Addressing operational carbon with collaboration

Critically, operational carbon accounts for 28% of all global greenhouse gas emissions, compared to the 11% stemming from embodied carbon. Not only that, but eight in 10 of the buildings that will be standing in 2050 have already been built.

In this sense, decarbonising the current building stock is just as important – if not more so – as ensuring that new buildings are created and operated sustainably. So, how can this be achieved?

The obvious and traditional approach is to invest in improving energy performance. Insulation solutions such as double (or even triple) glazing can help to reduce the energy output required to maintain optimum temperatures, while heat pumps and hydrogen-conducive boilers are increasingly entering the fray as energy efficient alternatives to traditional heating solutions.

From switching to LED lighting to investing in smart building management tools and sensors to adjust heating, cooling and lighting output automatically in accordance with building occupancy, there are plenty of solutions available. However, it is not always necessary to spend large sums to achieve major sustainability gains.

Instead, it is possible to fulfil key objectives by working together to share ideas and make better use of what already exists.By establishing open and honest relationships in which all parties are pulling in the same direction towards a shared vision, much can be achieved. More businesses are developing Carbon Transition Plans. However, and alarmingly, a recent study by the World Benchmarking Alliance (WBA) and CDP has revealed that over 50% of major companies in the global construction and property development industry have failed to establish climate transition strategies. The study evaluated 50 companies involved in various building-related sectors and analysed their performance and targets concerning climate-related issues.

Here, many forums and associations exist to stimulate conversations and collective innovation. Let’s Go Zero is a prime example, the body being established to unite those schools and support them in striving for better, fairer, zero carbon future.

Further, we’re also seeing increasing numbers of schemes such as the government-backed Smart Export Guarantees (SEG) emerging. Here, renewable energy producers can feed back unused electricity into the grid and receive payment as a result.

One of our schemes at a health centre is achieving just that. There is an opportunity for occupants to get a return on investment in renewable technology from reduced energy bills, but there’s also an incentive to continue to minimise consumption in order to receive higher payments from the grid. Based upon a Smart Export Guarantee (SEG) price of 5p/kWh, our customer will receive £200 per annum.
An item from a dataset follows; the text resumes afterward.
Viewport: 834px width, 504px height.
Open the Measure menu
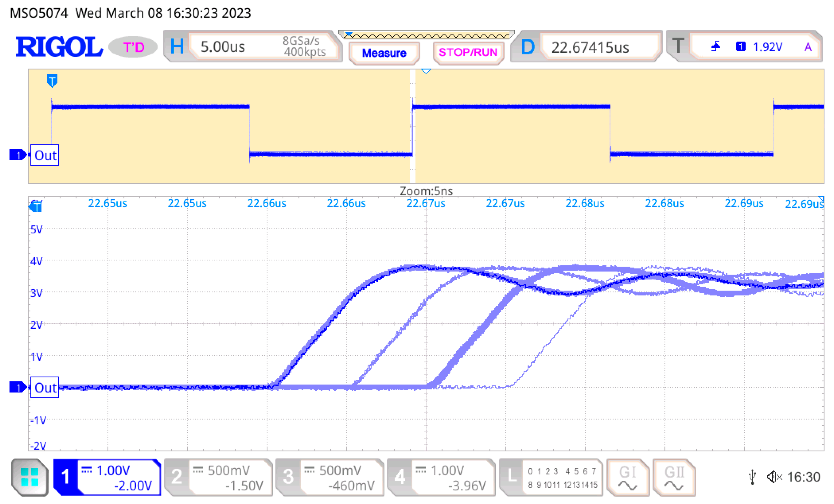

The cost of the export meter is £1400 + VAT, meaning a seven-year return for them.

Corporate power purchase agreements (CPPAs) are another option, enabling businesses to agree contracts to purchase renewable electricity directly from a specific producer with fixed costs for long periods.
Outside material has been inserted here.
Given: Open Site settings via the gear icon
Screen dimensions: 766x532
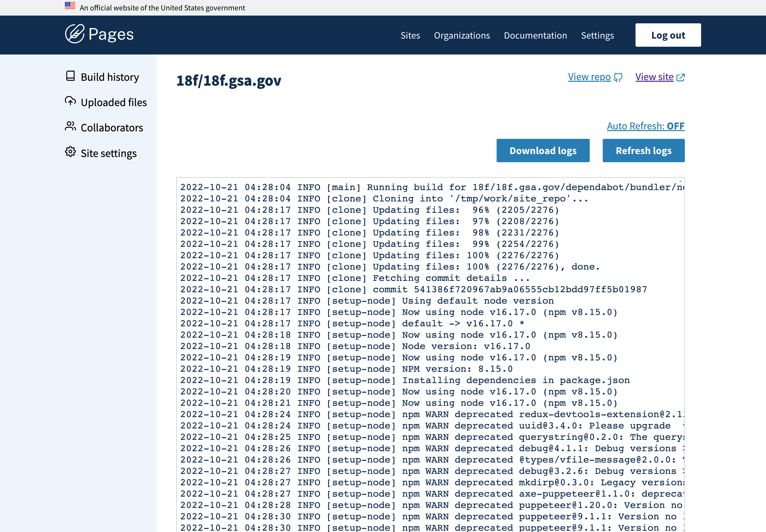Looking at the screenshot, I should coord(70,152).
Ultimately, the point is that major investment isn’t necessary to make massive improvements in respective of emissions in the built environment.

By working together, sharing ideas and embracing deep collaboration across the entire value chain, we can achieve the radical transformation needed in the way buildings are designed, built, occupied, and deconstructed, and take strides towards the sustainable future that our planet and future generations are reliant upon.